[To do]: A faithful transcription of all the data is required.

[Material supplied]:
++++++++
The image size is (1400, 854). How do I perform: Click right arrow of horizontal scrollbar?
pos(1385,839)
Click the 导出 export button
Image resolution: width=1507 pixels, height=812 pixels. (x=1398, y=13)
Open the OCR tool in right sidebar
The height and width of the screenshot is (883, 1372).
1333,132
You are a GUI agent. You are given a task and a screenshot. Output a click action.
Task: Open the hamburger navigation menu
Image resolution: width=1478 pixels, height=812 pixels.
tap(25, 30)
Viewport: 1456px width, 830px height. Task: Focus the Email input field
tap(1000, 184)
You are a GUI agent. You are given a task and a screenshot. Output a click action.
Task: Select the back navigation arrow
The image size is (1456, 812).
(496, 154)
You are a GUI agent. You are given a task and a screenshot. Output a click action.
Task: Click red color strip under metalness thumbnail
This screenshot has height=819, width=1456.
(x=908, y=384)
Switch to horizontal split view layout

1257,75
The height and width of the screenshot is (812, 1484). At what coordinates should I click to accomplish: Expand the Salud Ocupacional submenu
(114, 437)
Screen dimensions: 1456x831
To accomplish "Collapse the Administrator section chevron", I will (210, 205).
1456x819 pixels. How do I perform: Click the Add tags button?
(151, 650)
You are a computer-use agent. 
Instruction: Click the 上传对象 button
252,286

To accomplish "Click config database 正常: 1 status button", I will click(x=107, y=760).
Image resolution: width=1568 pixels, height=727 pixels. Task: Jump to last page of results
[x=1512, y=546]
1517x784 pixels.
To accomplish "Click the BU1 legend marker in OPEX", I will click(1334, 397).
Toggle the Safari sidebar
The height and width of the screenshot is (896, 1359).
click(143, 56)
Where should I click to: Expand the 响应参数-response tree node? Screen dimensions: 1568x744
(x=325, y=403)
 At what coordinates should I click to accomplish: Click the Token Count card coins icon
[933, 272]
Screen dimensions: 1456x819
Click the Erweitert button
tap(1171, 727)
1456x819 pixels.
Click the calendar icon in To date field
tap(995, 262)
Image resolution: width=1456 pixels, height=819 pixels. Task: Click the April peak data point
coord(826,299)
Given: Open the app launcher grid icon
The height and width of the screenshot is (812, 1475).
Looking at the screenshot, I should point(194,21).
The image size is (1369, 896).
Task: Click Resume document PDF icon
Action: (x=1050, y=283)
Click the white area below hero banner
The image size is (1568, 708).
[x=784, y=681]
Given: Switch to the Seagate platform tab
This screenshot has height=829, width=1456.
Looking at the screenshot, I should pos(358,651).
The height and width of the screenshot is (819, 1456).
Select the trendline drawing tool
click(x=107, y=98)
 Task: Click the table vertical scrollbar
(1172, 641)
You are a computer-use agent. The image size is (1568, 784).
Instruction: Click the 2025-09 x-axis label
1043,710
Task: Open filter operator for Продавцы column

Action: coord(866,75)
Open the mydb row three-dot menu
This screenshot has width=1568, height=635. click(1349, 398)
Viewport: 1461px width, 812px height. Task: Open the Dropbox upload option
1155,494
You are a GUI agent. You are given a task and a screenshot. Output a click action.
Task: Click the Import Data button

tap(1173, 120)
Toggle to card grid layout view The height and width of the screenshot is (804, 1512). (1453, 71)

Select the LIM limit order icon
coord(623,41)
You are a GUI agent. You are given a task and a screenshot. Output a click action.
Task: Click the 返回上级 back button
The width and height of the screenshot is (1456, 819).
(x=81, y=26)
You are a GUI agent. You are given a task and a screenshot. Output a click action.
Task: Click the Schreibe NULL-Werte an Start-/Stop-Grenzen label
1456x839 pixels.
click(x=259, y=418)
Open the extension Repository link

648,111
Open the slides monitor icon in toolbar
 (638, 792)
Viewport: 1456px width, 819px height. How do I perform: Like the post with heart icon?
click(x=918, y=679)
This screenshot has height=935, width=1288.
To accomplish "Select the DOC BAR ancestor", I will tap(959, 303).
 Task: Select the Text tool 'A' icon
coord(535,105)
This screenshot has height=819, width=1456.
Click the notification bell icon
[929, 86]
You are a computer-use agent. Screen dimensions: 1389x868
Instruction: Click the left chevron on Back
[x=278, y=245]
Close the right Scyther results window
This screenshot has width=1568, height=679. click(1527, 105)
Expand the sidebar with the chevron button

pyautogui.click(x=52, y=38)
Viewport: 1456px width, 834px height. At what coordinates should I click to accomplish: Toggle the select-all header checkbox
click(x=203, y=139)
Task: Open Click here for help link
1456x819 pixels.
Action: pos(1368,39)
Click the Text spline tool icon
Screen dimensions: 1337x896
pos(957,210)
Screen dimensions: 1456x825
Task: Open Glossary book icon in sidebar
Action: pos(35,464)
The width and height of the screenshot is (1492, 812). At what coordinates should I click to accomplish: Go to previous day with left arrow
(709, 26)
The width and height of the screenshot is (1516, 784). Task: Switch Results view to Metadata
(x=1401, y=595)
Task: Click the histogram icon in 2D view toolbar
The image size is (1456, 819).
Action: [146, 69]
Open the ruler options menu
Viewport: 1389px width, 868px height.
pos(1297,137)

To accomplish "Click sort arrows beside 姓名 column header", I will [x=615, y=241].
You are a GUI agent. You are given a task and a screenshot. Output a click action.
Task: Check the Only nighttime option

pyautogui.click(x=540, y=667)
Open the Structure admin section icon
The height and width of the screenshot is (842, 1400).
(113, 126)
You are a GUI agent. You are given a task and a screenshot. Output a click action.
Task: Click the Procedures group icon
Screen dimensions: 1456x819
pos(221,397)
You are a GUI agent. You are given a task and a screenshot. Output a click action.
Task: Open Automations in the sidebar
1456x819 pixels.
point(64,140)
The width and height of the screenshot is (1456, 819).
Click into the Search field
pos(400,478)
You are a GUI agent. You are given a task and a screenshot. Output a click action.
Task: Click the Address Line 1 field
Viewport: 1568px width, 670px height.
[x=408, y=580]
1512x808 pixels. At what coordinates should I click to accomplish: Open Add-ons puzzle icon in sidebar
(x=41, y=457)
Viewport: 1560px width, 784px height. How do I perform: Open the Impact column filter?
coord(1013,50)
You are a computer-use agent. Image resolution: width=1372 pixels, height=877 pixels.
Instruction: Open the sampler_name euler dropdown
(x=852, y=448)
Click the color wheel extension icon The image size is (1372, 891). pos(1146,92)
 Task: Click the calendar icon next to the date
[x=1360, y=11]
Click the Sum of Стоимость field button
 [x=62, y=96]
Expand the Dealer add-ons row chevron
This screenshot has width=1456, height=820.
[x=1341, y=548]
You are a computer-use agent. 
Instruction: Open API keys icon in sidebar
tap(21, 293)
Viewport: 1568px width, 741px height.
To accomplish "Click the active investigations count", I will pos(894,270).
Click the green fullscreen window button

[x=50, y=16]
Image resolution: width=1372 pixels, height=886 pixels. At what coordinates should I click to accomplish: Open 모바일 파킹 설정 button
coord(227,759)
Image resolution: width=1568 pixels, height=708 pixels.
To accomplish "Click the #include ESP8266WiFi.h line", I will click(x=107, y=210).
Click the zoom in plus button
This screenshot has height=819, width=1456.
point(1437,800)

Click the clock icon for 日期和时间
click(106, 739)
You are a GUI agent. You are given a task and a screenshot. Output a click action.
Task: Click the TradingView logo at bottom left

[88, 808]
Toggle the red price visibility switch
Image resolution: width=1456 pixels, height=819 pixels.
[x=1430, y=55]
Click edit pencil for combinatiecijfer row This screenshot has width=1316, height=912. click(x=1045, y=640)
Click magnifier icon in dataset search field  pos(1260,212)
++++++++
[Written solution]:
The image size is (1400, 854). How do I perform: Click right arrow of horizontal scrollbar?
pos(1385,839)
Click the 导出 export button
Image resolution: width=1507 pixels, height=812 pixels. (x=1398, y=13)
Open the OCR tool in right sidebar
The height and width of the screenshot is (883, 1372).
1333,132
You are a GUI agent. You are given a task and a screenshot. Output a click action.
Task: Open the hamburger navigation menu
Image resolution: width=1478 pixels, height=812 pixels.
tap(25, 30)
Viewport: 1456px width, 830px height. Task: Focus the Email input field
tap(1000, 184)
You are a GUI agent. You are given a task and a screenshot. Output a click action.
Task: Select the back navigation arrow
The image size is (1456, 812).
(496, 154)
You are a GUI agent. You are given a task and a screenshot. Output a click action.
Task: Click red color strip under metalness thumbnail
This screenshot has height=819, width=1456.
(x=908, y=384)
Switch to horizontal split view layout

1257,75
The height and width of the screenshot is (812, 1484). At what coordinates should I click to accomplish: Expand the Salud Ocupacional submenu
(114, 437)
Screen dimensions: 1456x831
To accomplish "Collapse the Administrator section chevron", I will (210, 205).
1456x819 pixels. How do I perform: Click the Add tags button?
(151, 650)
You are a computer-use agent. 
Instruction: Click the 上传对象 button
252,286

To accomplish "Click config database 正常: 1 status button", I will click(x=107, y=760).
Image resolution: width=1568 pixels, height=727 pixels. Task: Jump to last page of results
[x=1512, y=546]
1517x784 pixels.
To accomplish "Click the BU1 legend marker in OPEX", I will click(1334, 397).
Toggle the Safari sidebar
The height and width of the screenshot is (896, 1359).
click(143, 56)
Where should I click to: Expand the 响应参数-response tree node? Screen dimensions: 1568x744
(x=325, y=403)
 At what coordinates should I click to accomplish: Click the Token Count card coins icon
[933, 272]
Screen dimensions: 1456x819
Click the Erweitert button
tap(1171, 727)
1456x819 pixels.
Click the calendar icon in To date field
tap(995, 262)
Image resolution: width=1456 pixels, height=819 pixels. Task: Click the April peak data point
coord(826,299)
Given: Open the app launcher grid icon
The height and width of the screenshot is (812, 1475).
Looking at the screenshot, I should point(194,21).
The image size is (1369, 896).
Task: Click Resume document PDF icon
Action: (x=1050, y=283)
Click the white area below hero banner
The image size is (1568, 708).
[x=784, y=681]
Given: Switch to the Seagate platform tab
This screenshot has height=829, width=1456.
Looking at the screenshot, I should pos(358,651).
The height and width of the screenshot is (819, 1456).
Select the trendline drawing tool
click(x=107, y=98)
 Task: Click the table vertical scrollbar
(1172, 641)
You are a computer-use agent. The image size is (1568, 784).
Instruction: Click the 2025-09 x-axis label
1043,710
Task: Open filter operator for Продавцы column

Action: coord(866,75)
Open the mydb row three-dot menu
This screenshot has width=1568, height=635. click(1349, 398)
Viewport: 1461px width, 812px height. Task: Open the Dropbox upload option
1155,494
You are a GUI agent. You are given a task and a screenshot. Output a click action.
Task: Click the Import Data button

tap(1173, 120)
Toggle to card grid layout view The height and width of the screenshot is (804, 1512). (1453, 71)

Select the LIM limit order icon
coord(623,41)
You are a GUI agent. You are given a task and a screenshot. Output a click action.
Task: Click the 返回上级 back button
The width and height of the screenshot is (1456, 819).
(x=81, y=26)
You are a GUI agent. You are given a task and a screenshot. Output a click action.
Task: Click the Schreibe NULL-Werte an Start-/Stop-Grenzen label
1456x839 pixels.
click(x=259, y=418)
Open the extension Repository link

648,111
Open the slides monitor icon in toolbar
 (638, 792)
Viewport: 1456px width, 819px height. How do I perform: Like the post with heart icon?
click(x=918, y=679)
This screenshot has height=935, width=1288.
To accomplish "Select the DOC BAR ancestor", I will tap(959, 303).
 Task: Select the Text tool 'A' icon
coord(535,105)
This screenshot has height=819, width=1456.
Click the notification bell icon
[929, 86]
You are a computer-use agent. Screen dimensions: 1389x868
Instruction: Click the left chevron on Back
[x=278, y=245]
Close the right Scyther results window
This screenshot has width=1568, height=679. click(1527, 105)
Expand the sidebar with the chevron button

pyautogui.click(x=52, y=38)
Viewport: 1456px width, 834px height. At what coordinates should I click to accomplish: Toggle the select-all header checkbox
click(x=203, y=139)
Task: Open Click here for help link
1456x819 pixels.
Action: pos(1368,39)
Click the Text spline tool icon
Screen dimensions: 1337x896
pos(957,210)
Screen dimensions: 1456x825
Task: Open Glossary book icon in sidebar
Action: pos(35,464)
The width and height of the screenshot is (1492, 812). At what coordinates should I click to accomplish: Go to previous day with left arrow
(709, 26)
The width and height of the screenshot is (1516, 784). Task: Switch Results view to Metadata
(x=1401, y=595)
Task: Click the histogram icon in 2D view toolbar
The image size is (1456, 819).
Action: [146, 69]
Open the ruler options menu
Viewport: 1389px width, 868px height.
pos(1297,137)

To accomplish "Click sort arrows beside 姓名 column header", I will [x=615, y=241].
You are a GUI agent. You are given a task and a screenshot. Output a click action.
Task: Check the Only nighttime option

pyautogui.click(x=540, y=667)
Open the Structure admin section icon
The height and width of the screenshot is (842, 1400).
(113, 126)
You are a GUI agent. You are given a task and a screenshot. Output a click action.
Task: Click the Procedures group icon
Screen dimensions: 1456x819
pos(221,397)
You are a GUI agent. You are given a task and a screenshot. Output a click action.
Task: Open Automations in the sidebar
1456x819 pixels.
point(64,140)
The width and height of the screenshot is (1456, 819).
Click into the Search field
pos(400,478)
You are a GUI agent. You are given a task and a screenshot. Output a click action.
Task: Click the Address Line 1 field
Viewport: 1568px width, 670px height.
[x=408, y=580]
1512x808 pixels. At what coordinates should I click to accomplish: Open Add-ons puzzle icon in sidebar
(x=41, y=457)
Viewport: 1560px width, 784px height. How do I perform: Open the Impact column filter?
coord(1013,50)
You are a computer-use agent. Image resolution: width=1372 pixels, height=877 pixels.
Instruction: Open the sampler_name euler dropdown
(x=852, y=448)
Click the color wheel extension icon The image size is (1372, 891). pos(1146,92)
 Task: Click the calendar icon next to the date
[x=1360, y=11]
Click the Sum of Стоимость field button
 [x=62, y=96]
Expand the Dealer add-ons row chevron
This screenshot has width=1456, height=820.
[x=1341, y=548]
You are a computer-use agent. 
Instruction: Open API keys icon in sidebar
tap(21, 293)
Viewport: 1568px width, 741px height.
To accomplish "Click the active investigations count", I will pos(894,270).
Click the green fullscreen window button

[x=50, y=16]
Image resolution: width=1372 pixels, height=886 pixels. At what coordinates should I click to accomplish: Open 모바일 파킹 설정 button
coord(227,759)
Image resolution: width=1568 pixels, height=708 pixels.
To accomplish "Click the #include ESP8266WiFi.h line", I will click(x=107, y=210).
Click the zoom in plus button
This screenshot has height=819, width=1456.
point(1437,800)

Click the clock icon for 日期和时间
click(106, 739)
You are a GUI agent. You are given a task and a screenshot. Output a click action.
Task: Click the TradingView logo at bottom left

[88, 808]
Toggle the red price visibility switch
Image resolution: width=1456 pixels, height=819 pixels.
[x=1430, y=55]
Click edit pencil for combinatiecijfer row This screenshot has width=1316, height=912. click(x=1045, y=640)
Click magnifier icon in dataset search field  pos(1260,212)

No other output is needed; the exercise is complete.